EasyJet had een stuk betere zomer dan zijn concurrenten Ryanair en Wizz Air. De Ierse budgetmaatschappij Ryanair klaagt dat passagiers minder geld zouden willen uitgeven. Vet merkt dat niet. Volgens hem zijn de vluchten van easyJet dit kwartaal al voor 80 procent volgeboekt. Het Hongaarse Wizz Air heeft technische problemen met de motoren van zijn toestellen.
Lees ook
Luchtvaart gaat flink meer betalen op Schiphol
In hoeverre de voorgestelde krimp van Schiphol easyJet gaat raken, durft Vet nog niet te zeggen. Het ministerie van Infrastructuur en Waterstaat moet binnenkort de definitieve capaciteit van Schiphol vaststellen, maar het studeert nog op de laatste geluidsberekeningen. Vet: „Geluidsoverlast is een probleem, en dat moeten we aanpakken. Maar we moeten ons niet blind staren op een getal, op een maximum aantal vliegbewegingen.” Zes van de negen toestellen die easyJet heeft gestationeerd in Amsterdam zijn van het nieuwste type vliegtuig van Airbus (A320/A321neo). Die zijn stiller en zuiniger dan oudere kisten.
Vet is niet tegen een vorm van nachtsluiting in Amsterdam. „Die zou ons niet raken; 99 procent van onze vluchten zijn tussen 7.00 en 23.00 uur. Je moet je alleen afvragen welke gevolgen een sluiting in de nacht heeft. Die zal waarschijnlijk extra drukte geven in de periode rondom de nacht, in de avond en de ochtend.”
Boetes Spanje
In Spanje kregen easyJet en andere grote budgetmaatschappijen deze week hoge boetes van het Spaanse ministerie dat waakt over consumentenrechten. EasyJet moet 29 miljoen euro betalen, Ryanair maar liefst 107 miljoen.

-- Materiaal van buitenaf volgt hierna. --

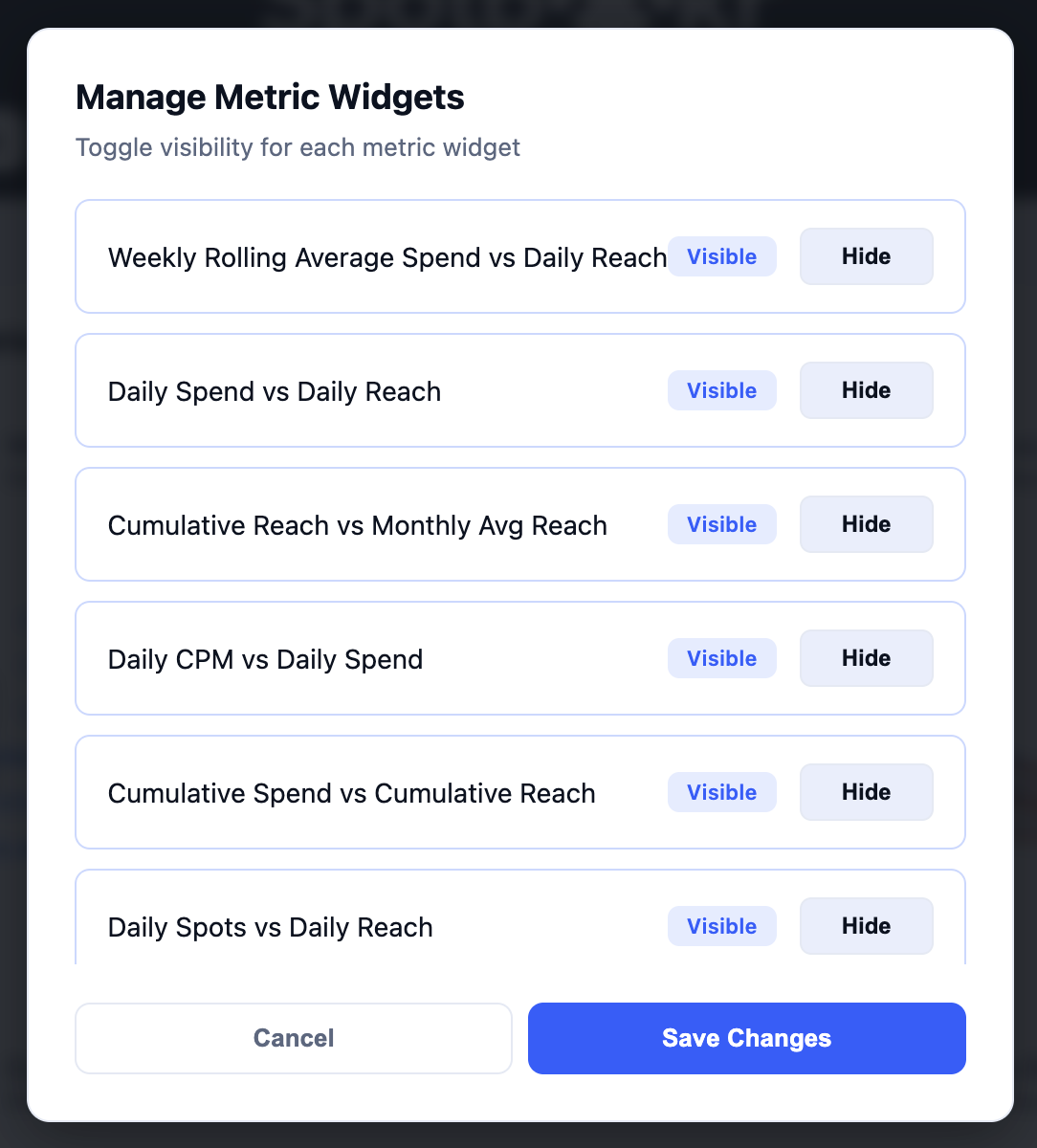Click Visible badge for Daily CPM row
This screenshot has width=1037, height=1148.
721,658
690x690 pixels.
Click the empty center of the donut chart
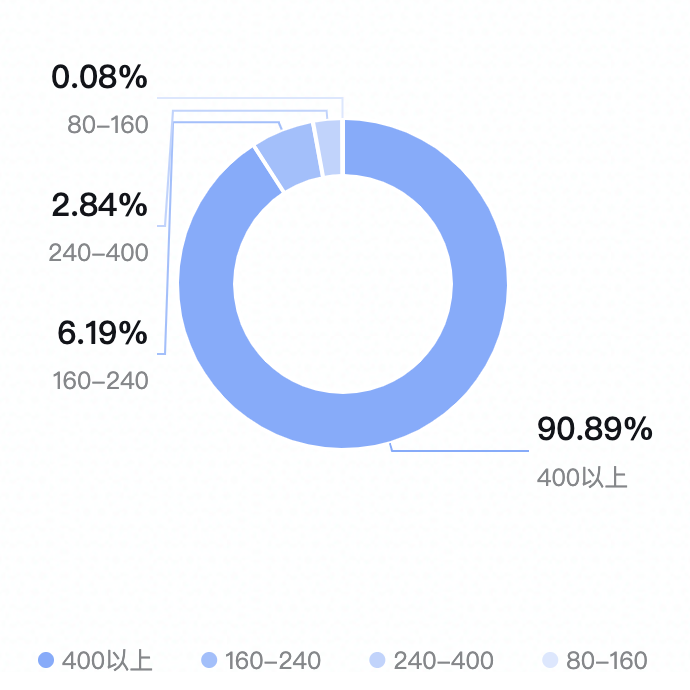click(343, 284)
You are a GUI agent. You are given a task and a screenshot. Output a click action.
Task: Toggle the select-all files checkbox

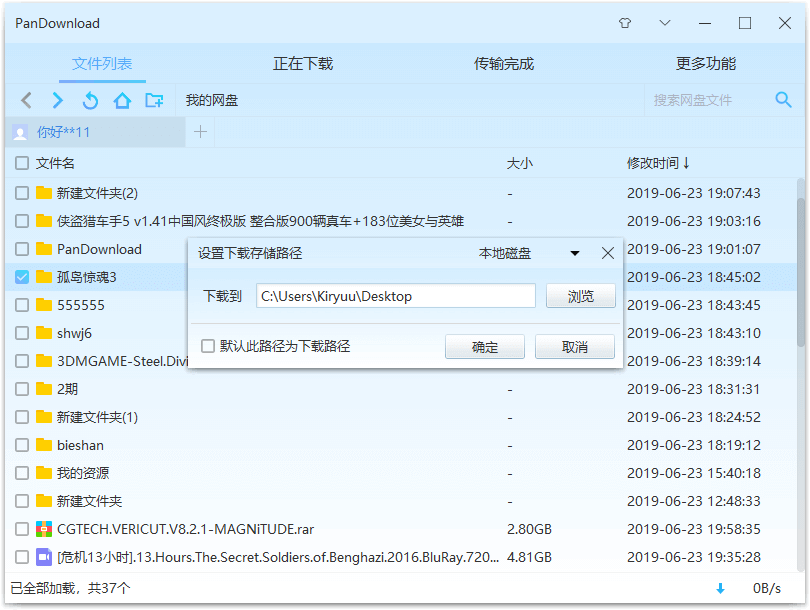[x=22, y=163]
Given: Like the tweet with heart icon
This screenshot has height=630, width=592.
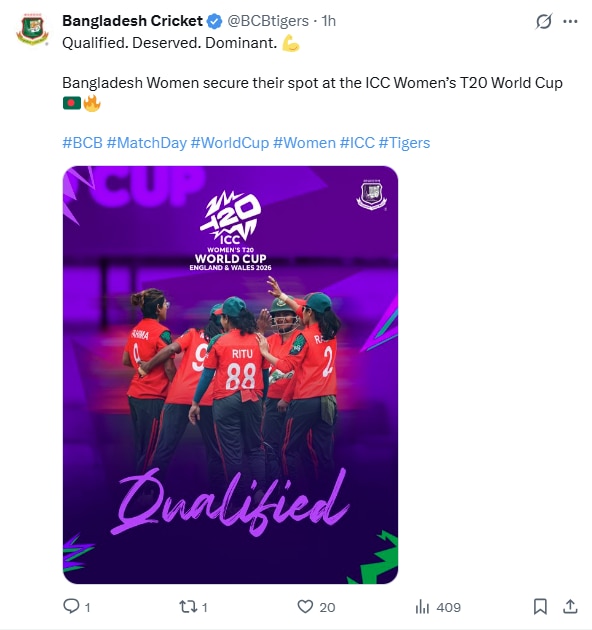Looking at the screenshot, I should [x=305, y=606].
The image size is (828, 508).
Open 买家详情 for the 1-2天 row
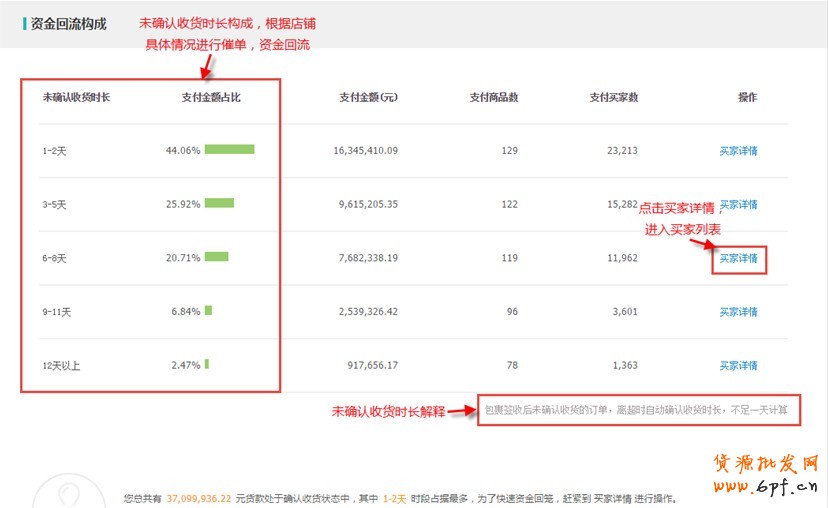[738, 151]
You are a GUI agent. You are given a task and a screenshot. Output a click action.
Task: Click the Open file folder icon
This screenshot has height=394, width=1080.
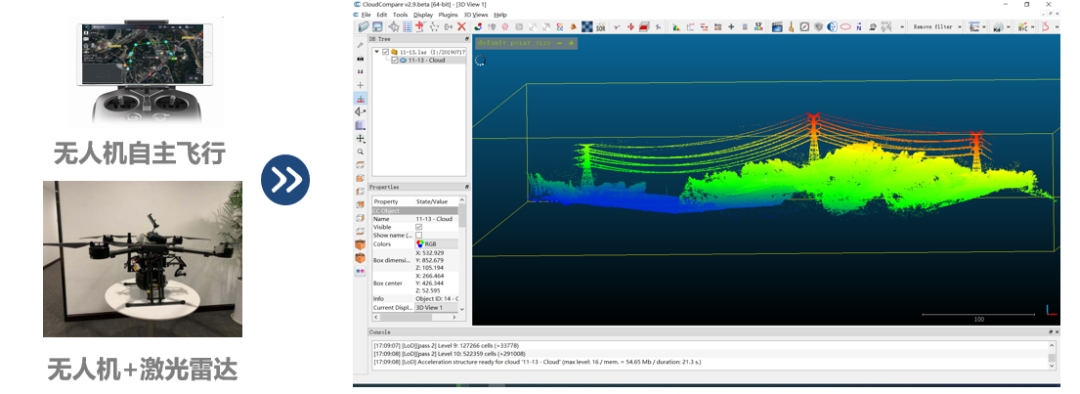coord(364,27)
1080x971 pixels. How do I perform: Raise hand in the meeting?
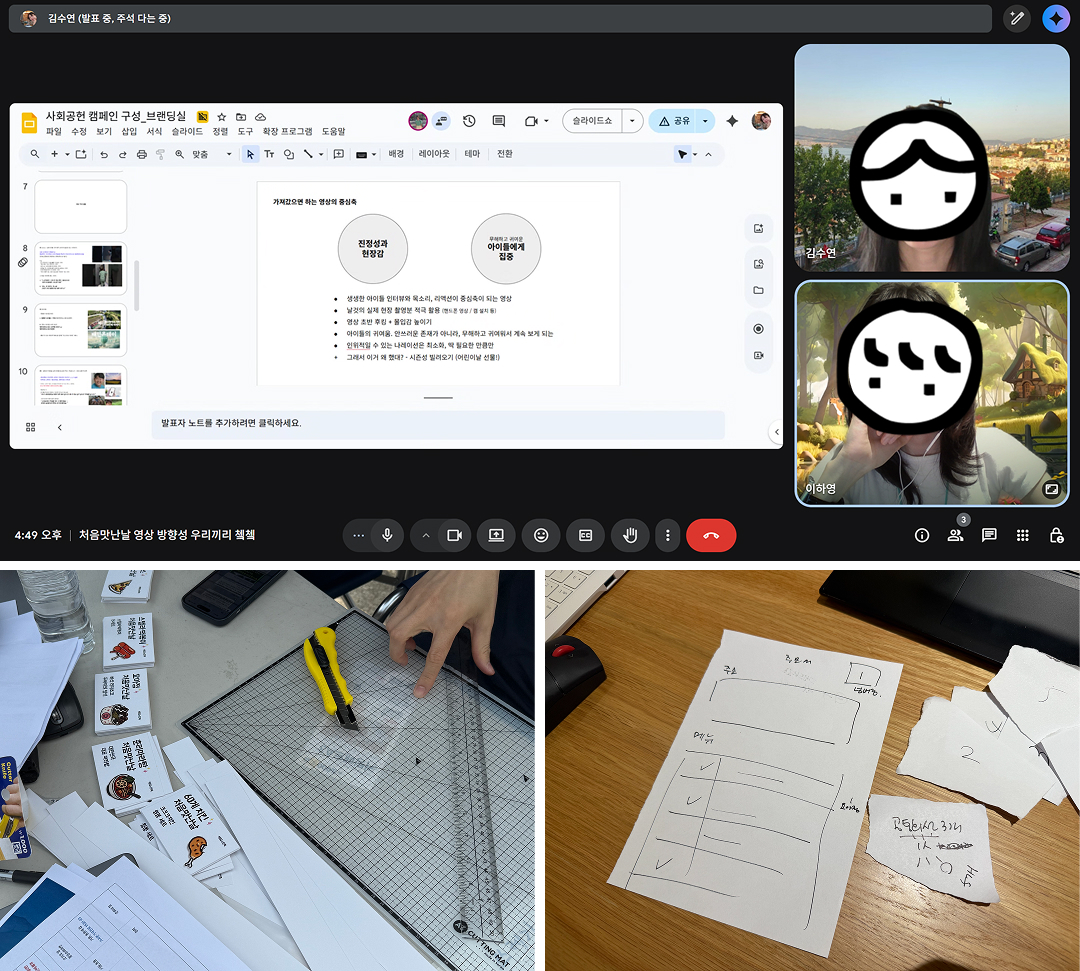point(630,535)
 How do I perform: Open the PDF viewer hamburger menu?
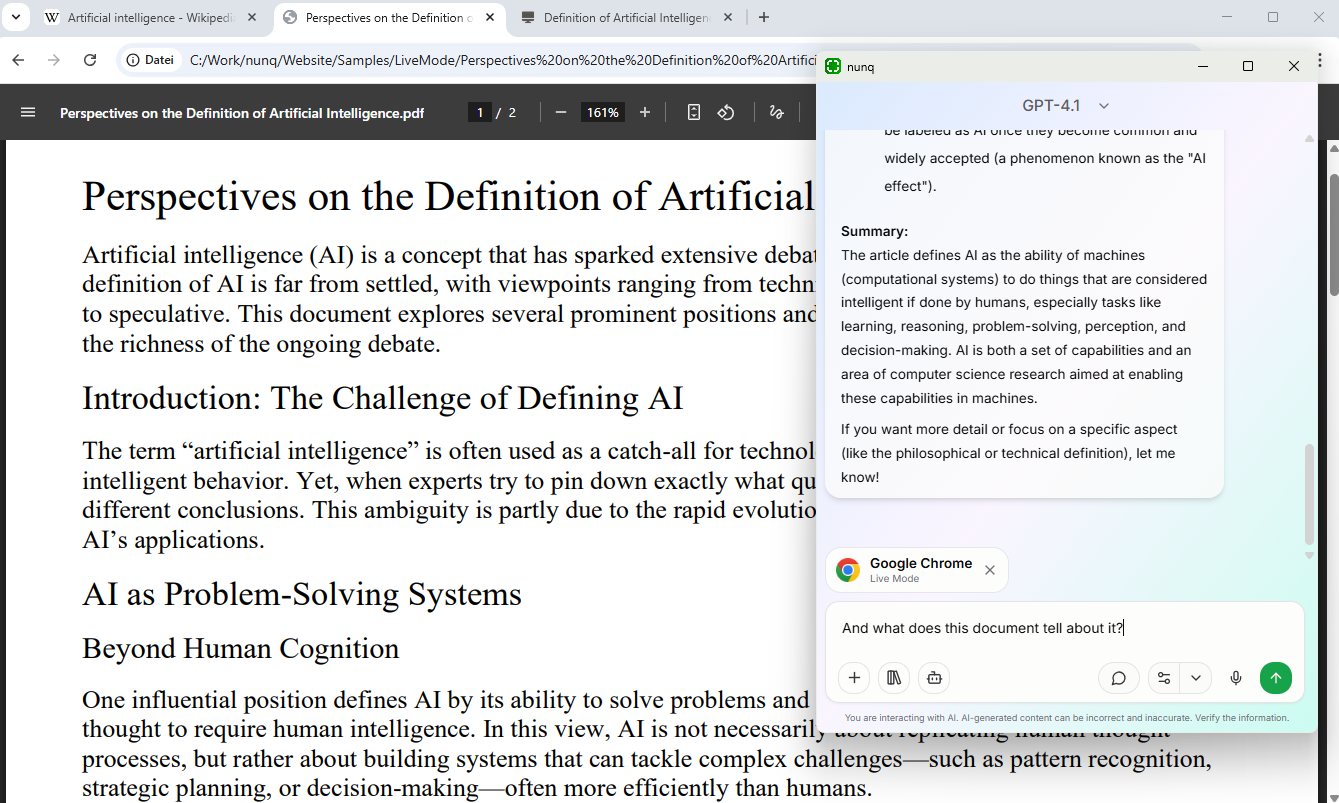(x=28, y=112)
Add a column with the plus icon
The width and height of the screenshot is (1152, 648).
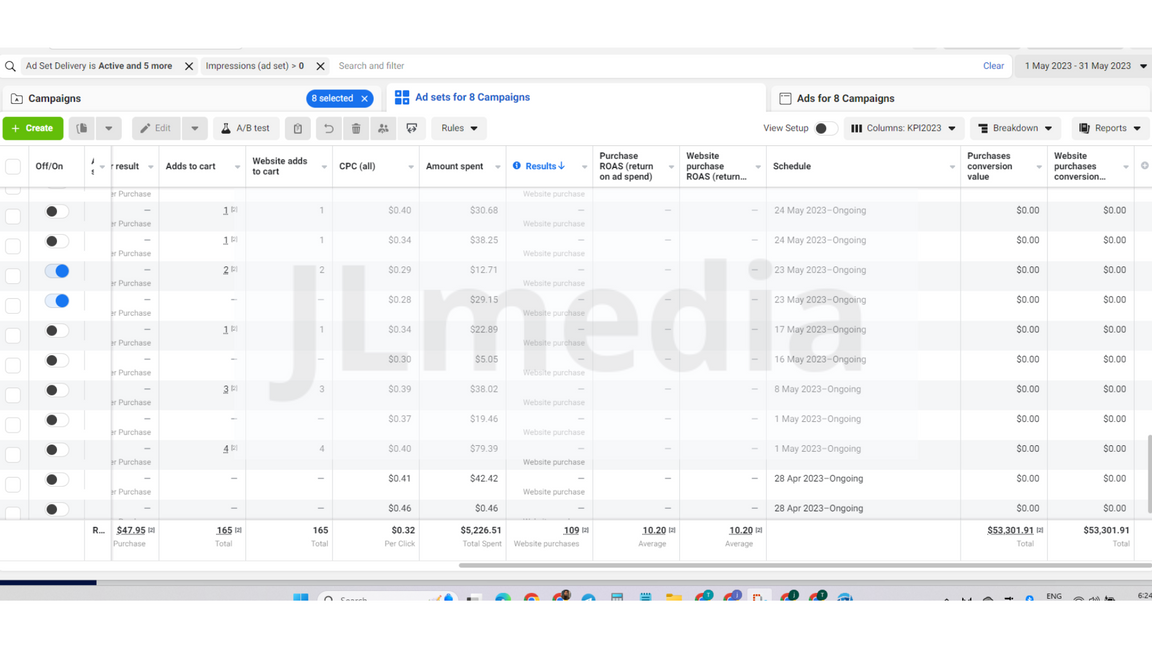(x=1144, y=166)
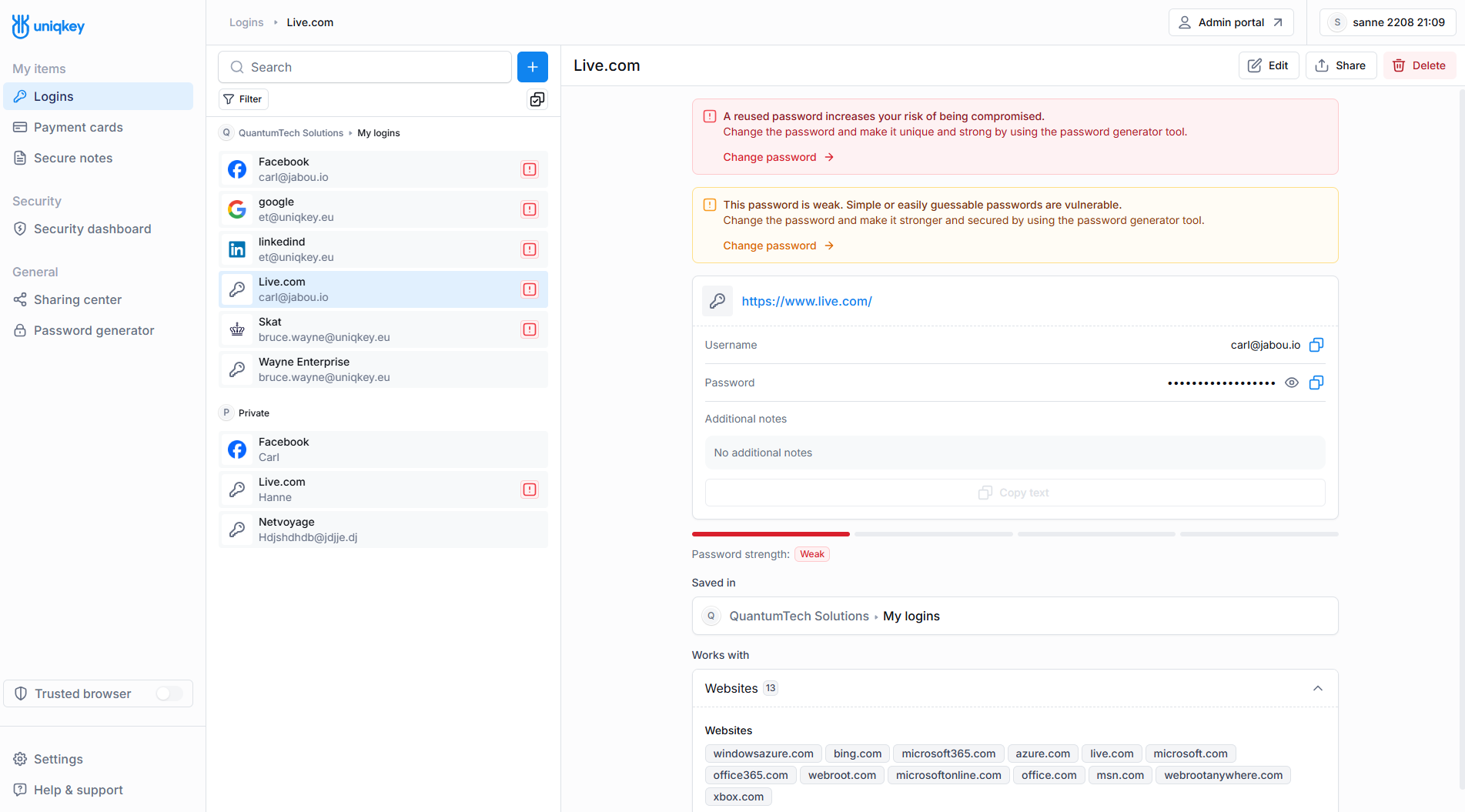1465x812 pixels.
Task: Open the sanne user account menu
Action: pyautogui.click(x=1388, y=22)
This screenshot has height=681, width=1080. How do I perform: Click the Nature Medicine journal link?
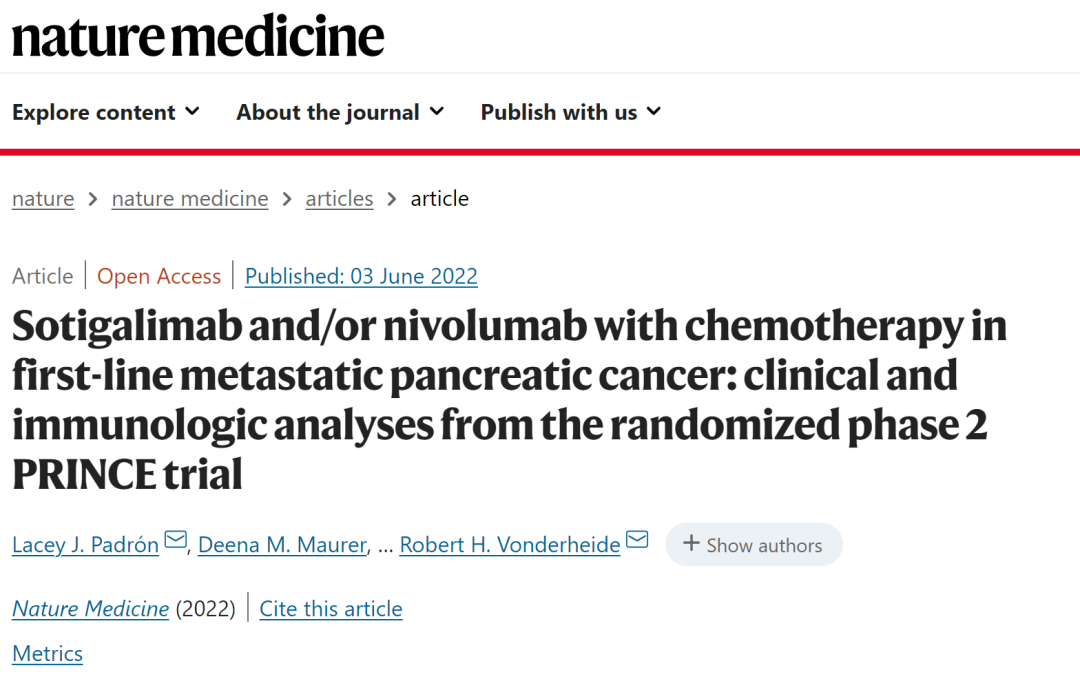coord(90,608)

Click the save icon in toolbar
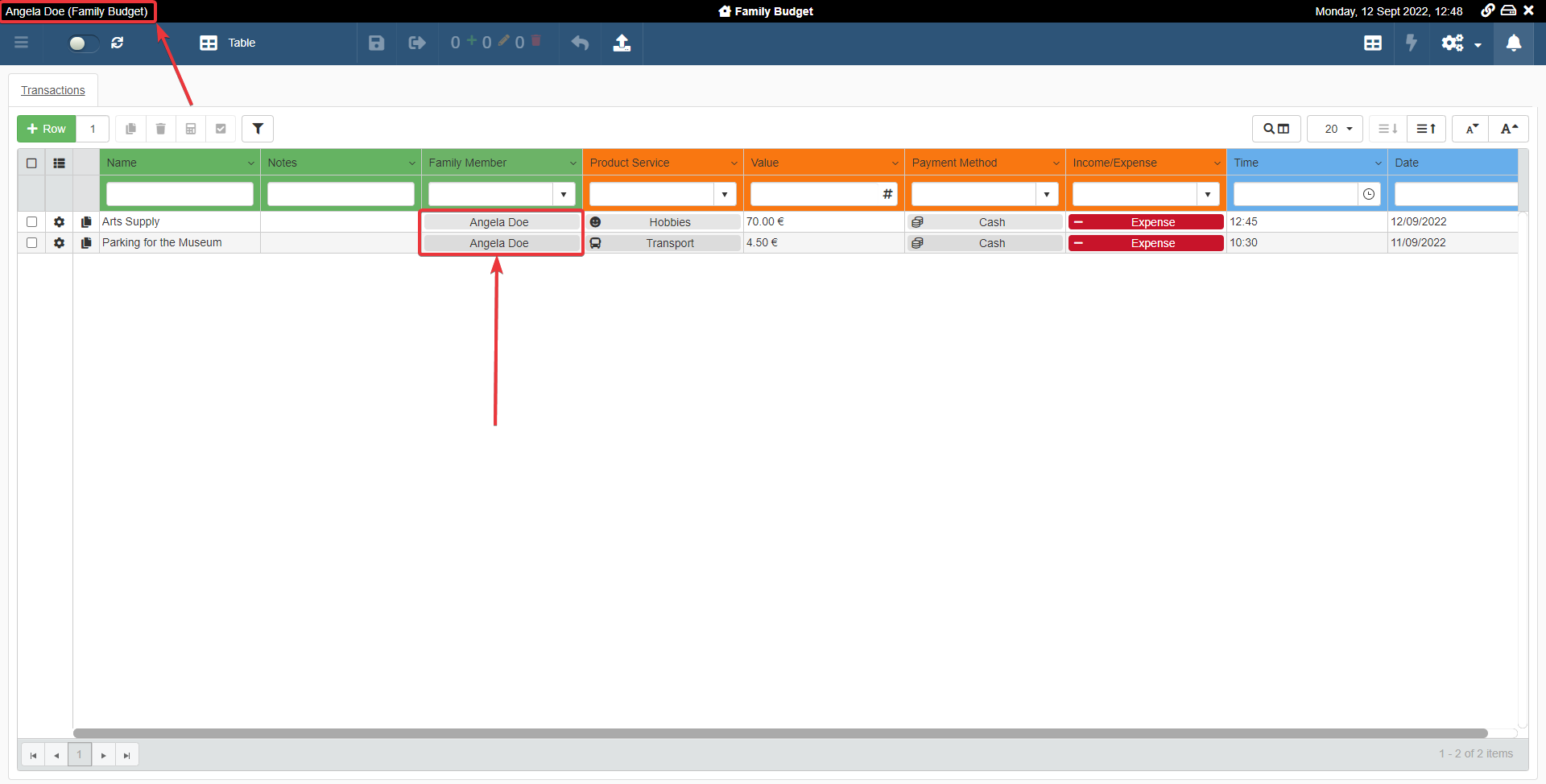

Volgens de Spaanse overheid misleiden de budgetmaatschappijen hun reizigers door ze te laten betalen voor zaken die je tot de basale dienstverlening zou mogen rekenen van een vliegbedrijf. Zo vragen veel maatschappijen extra geld voor het meenemen van (grotere) handbagage. En moeten klanten van Ryanair betalen als zij hun instapkaarten willen laten printen. Ryanair en easyJet gaan in beroep tegen de Spaanse boetes.